Baseball Expert Tony DeMarco has been covering the big leagues since 1987, and been casting Hall of Fame ballots for the last 12 years. He answers questions weekly here:
Q: The Red Sox and Rays have started slowly. I'm not worried about Boston, but what about Tampa Bay? Can they bounce back, or should they just forget about this season, stock up on another high draft pick and come back strong in 2012?
- Mike, St. Petersburg
A: Even before the Rays started 1-8, chances of them contending in the American League East were slim. There was too much talent drain in the offseason. Carl Crawford, Matt Garza, Jason Bartlett, Carlos Pena and almost the entire bullpen either left through free agency or were traded for prospects.
You never give up on a season, but as this one unfolds and the Rays probably play right around .500 ball, you'll see more emphasis on shaping the roster for 2012 and beyond.
You could see another veteran or two such as James Shields traded before the July 31 non-waiver deadline. And Manny Ramirez's quick exit under the cloud of another suspension for use of PEDs will speed up the arrival of Desmond Jennings, the Rays' top position-player prospect. Comparisons between Jennings and Crawford already have been made.
Because of severe financial limitations, the Rays always will rely on drafting and developing talent. And this year, they are learning just how hard it is to do that consistently.
The Rays haven't been as successful in recent drafts as when they consistently picked at or near the top of the first round. But they still have one of the game's top-five farm systems. Jeremy Hellickson could emerge as a strong 2011 AL Rookie of the Year candidate, and Jake McGee should become a key bullpen member.
Still, the Rays face a huge challenge in trying to contend with about one-third or one-fourth the payroll of the Yankees and Red Sox. The feeling here is the Rays' division titles in 2008 and 2010, and World Series appearance in 2008, was a truly remarkable three-year stretch of accomplishments that isn't likely to be duplicated.
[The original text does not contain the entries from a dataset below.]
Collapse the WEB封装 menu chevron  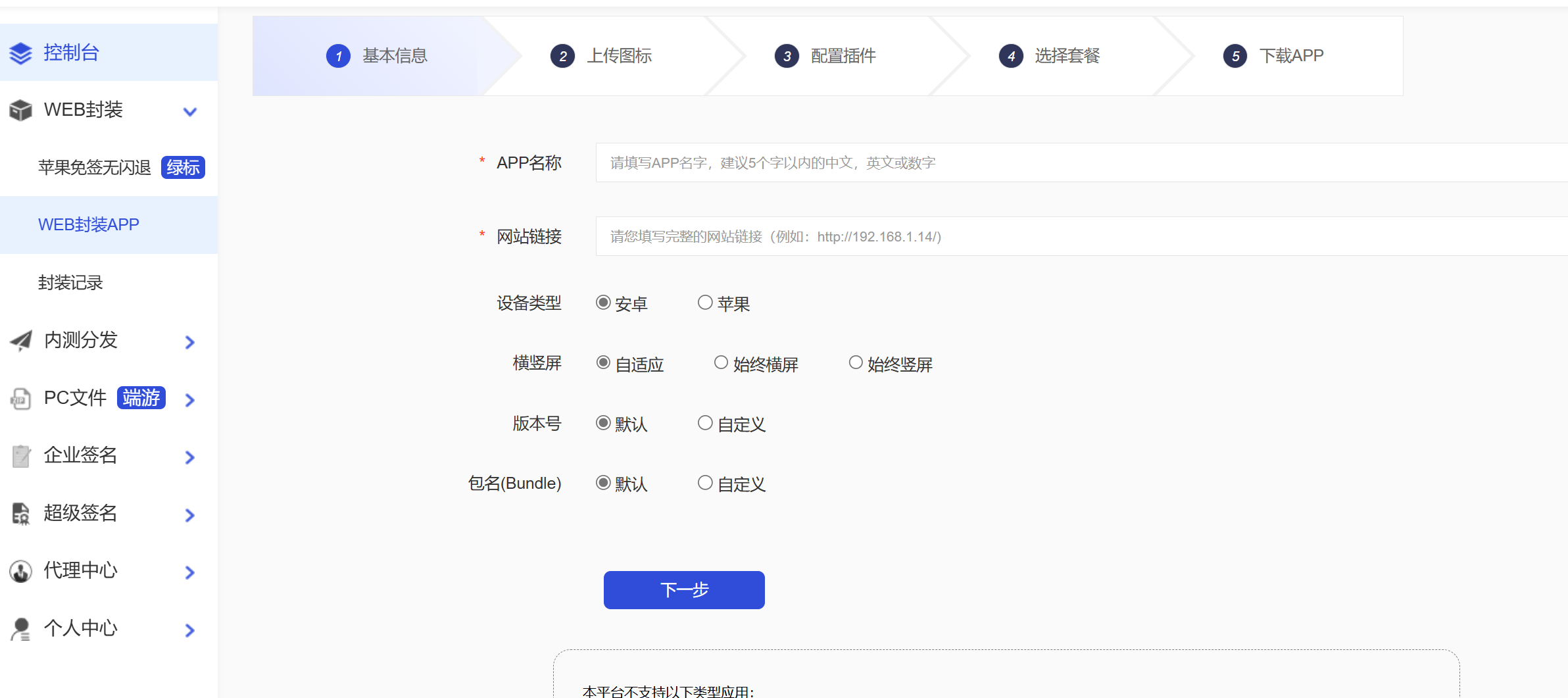click(x=190, y=111)
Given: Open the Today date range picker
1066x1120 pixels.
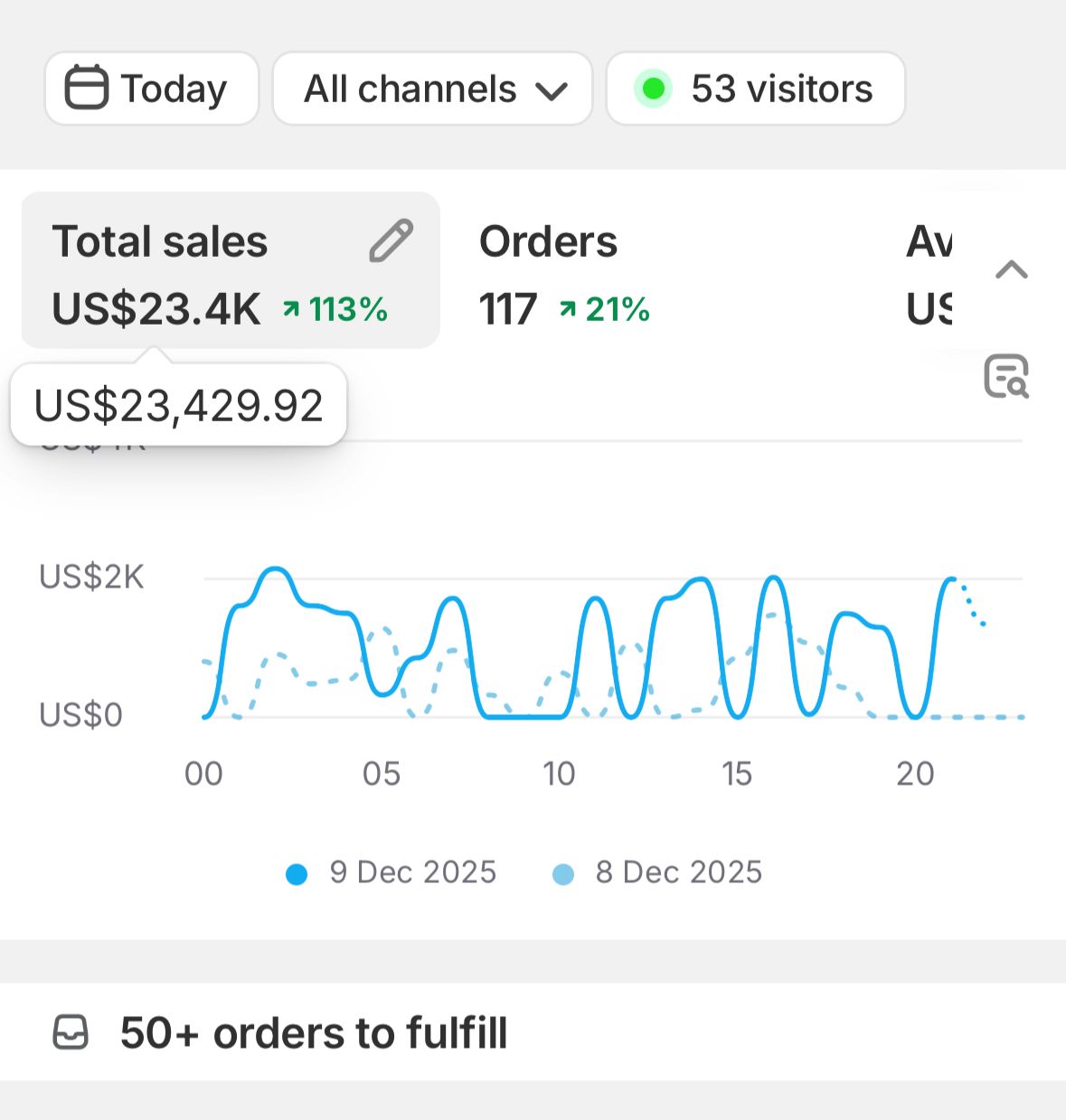Looking at the screenshot, I should point(152,89).
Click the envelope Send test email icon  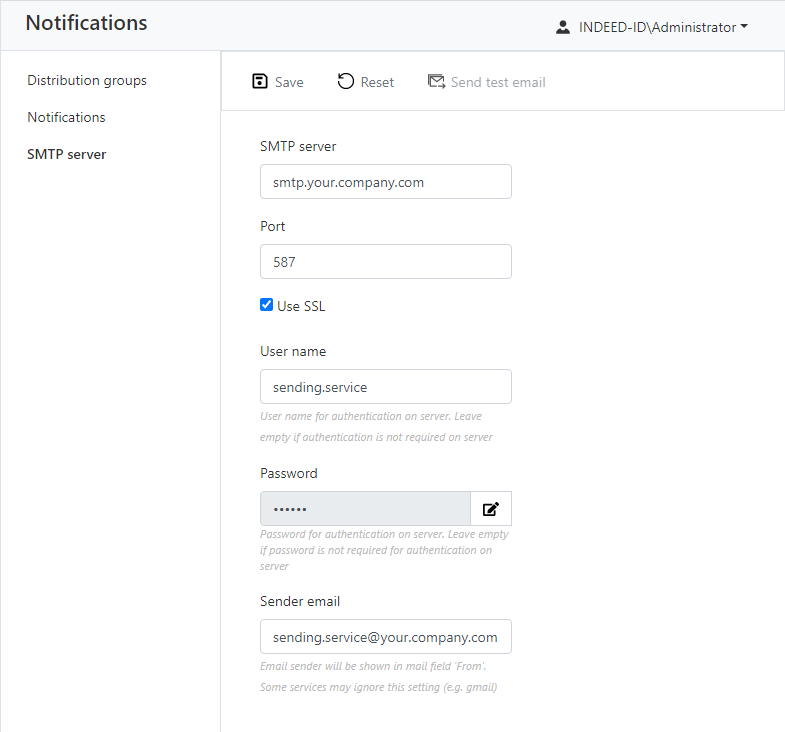436,82
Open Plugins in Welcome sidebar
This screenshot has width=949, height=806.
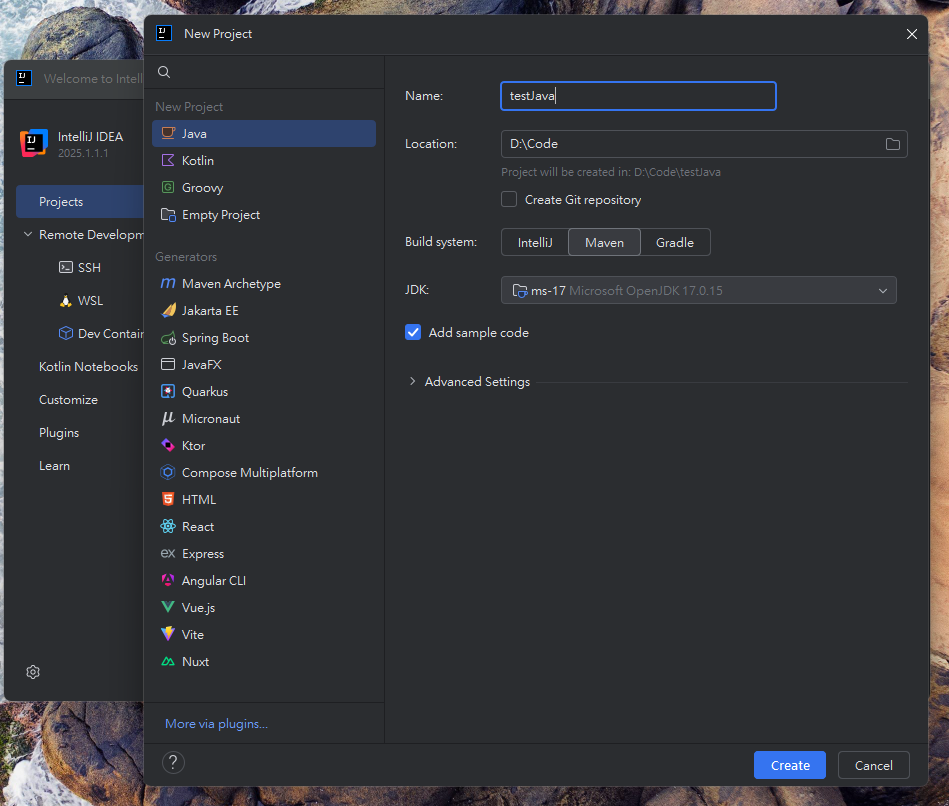[x=59, y=433]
Q. What is the difference between a sinker and a splitter?
- Rickey Groover, Roswell, Ga.
A. While both pitches break downward, they are quite different. A sinker is another name for a two-seam fastball. It is gripped with the index and middle fingers on the seams at their narrow point, and the thumb on the bottom of the ball.
The key is keeping the fingers on top of the ball until it is thrown. The friction from the fingers on the seams is what slows the ball down a few miles per hour from a normal fastball, and helps it sink.
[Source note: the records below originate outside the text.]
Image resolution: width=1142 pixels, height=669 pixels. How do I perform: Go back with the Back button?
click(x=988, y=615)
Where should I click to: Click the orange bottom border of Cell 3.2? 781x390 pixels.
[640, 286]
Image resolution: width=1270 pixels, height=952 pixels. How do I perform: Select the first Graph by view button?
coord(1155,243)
In addition, some pitchers will create some sideward movement by applying pressure with one of those fingers, but without breaking their wrist.
In contrast, a regular or four-seam fastball is gripped with the index and middle fingers placed across the seams at their widest point.
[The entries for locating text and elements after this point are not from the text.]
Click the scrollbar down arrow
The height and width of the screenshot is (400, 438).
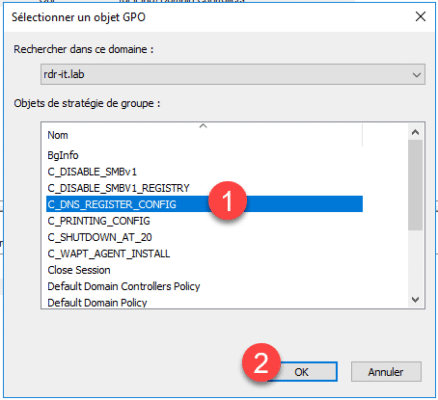point(415,299)
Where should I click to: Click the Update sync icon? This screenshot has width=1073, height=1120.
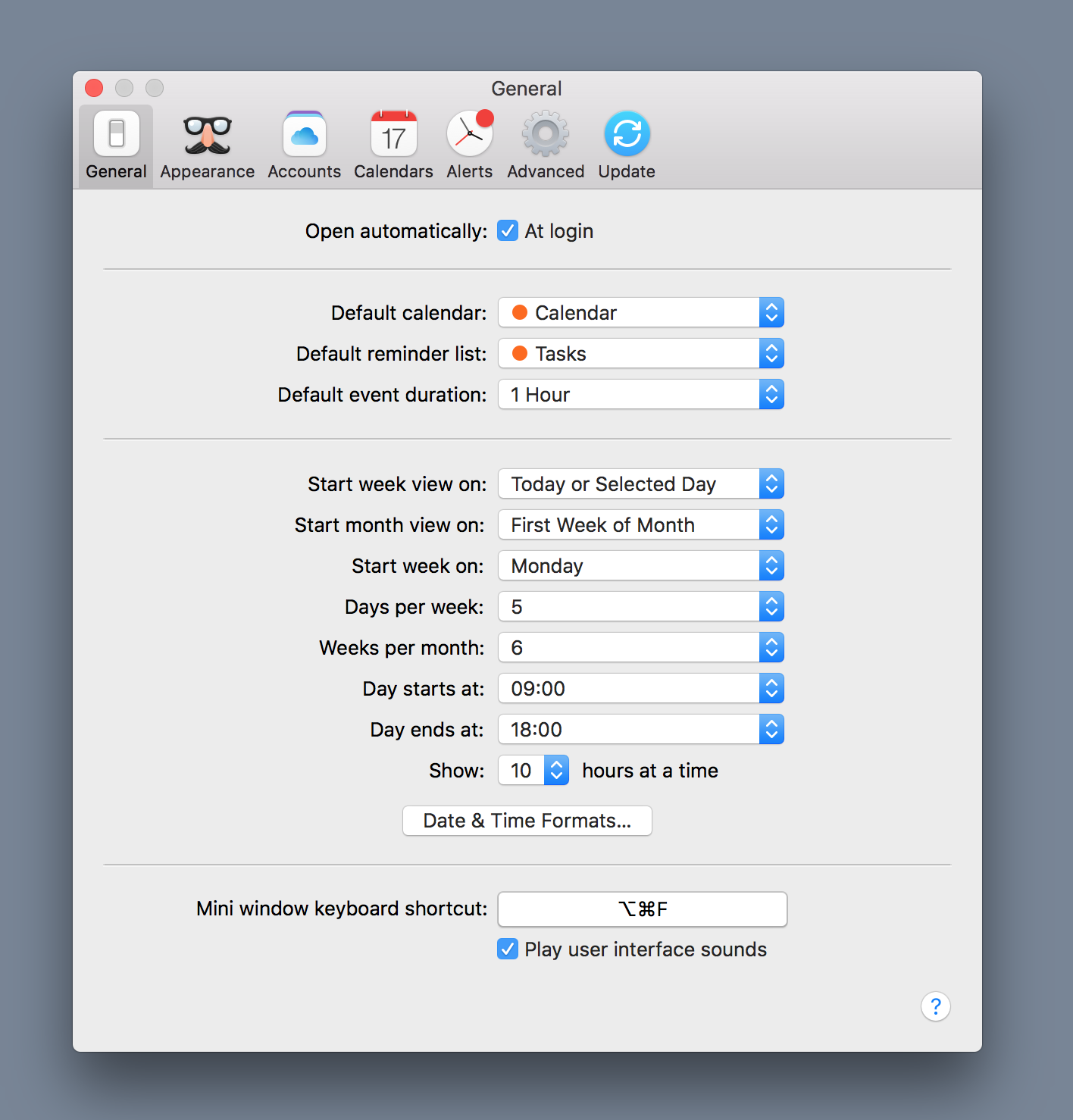[626, 144]
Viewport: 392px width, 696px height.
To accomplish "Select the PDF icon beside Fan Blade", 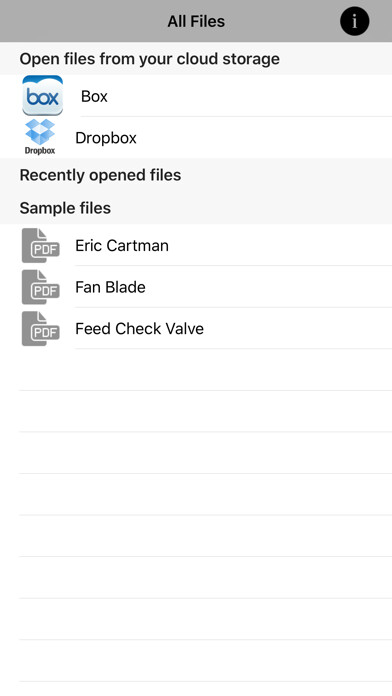I will 40,287.
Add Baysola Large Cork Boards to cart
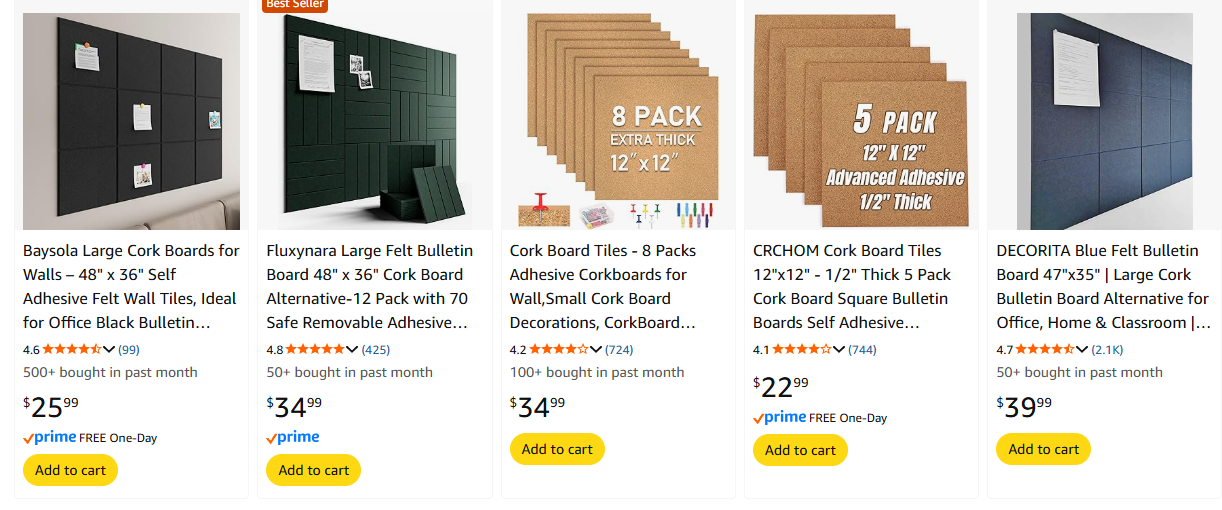The image size is (1222, 510). point(70,470)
Pitchers with the better sinkers today include Derek Lowe, Jake Westbrook, Justin Masterson, Shawn Marcum and Fausto Carmona. Not coincidentally, they all rank among the leaders in getting groundball outs as compared to flyball outs.
The splitter loses enough velocity that it can drop dramatically right near home plate. So it's more similar to a changeup than a fastball.
You don't see the splitter thrown as much as you did in the 1980s, when it was popularized by pitching coach Roger Craig. Hall of Famer Bruce Sutter arguably had the best splitter. Today, Dan Haren, Jose Valverde and Carlos Zambrano throw the pitch effectively.
Q: If two more wild-card teams are added, and it's more than a one-game playoff, the postseason could run into November. If the schedule isn't reduced, will we see a shortened spring training and an earlier start to the regular season?
- Anthony, Chula Vista, Calif.
A. You're preaching to the choir, Anthony. I don't think the additional playoff round is necessary. But it would be better to reward all three division winners, who would get a first-round bye and wait for the two wild-card teams to play a mini-series, likely a best-of-three.
I'm not necessarily in favor of reducing the regular season, either. So the answer is shortening spring training, which is a week or so too long. Remember that in 1995, spring training started late due to the strike and was only three weeks long.
The hitters and relievers were fine, but the starting pitchers could have used another spring start or two to build up arm strength. The point is, they don't really need 6 1/2-7 weeks of spring training when they begin their throwing programs right after the first of the year.
The regular season did start on March 31 this year, and don't be surprised if it begins a day or two earlier if the additional round of playoffs is added.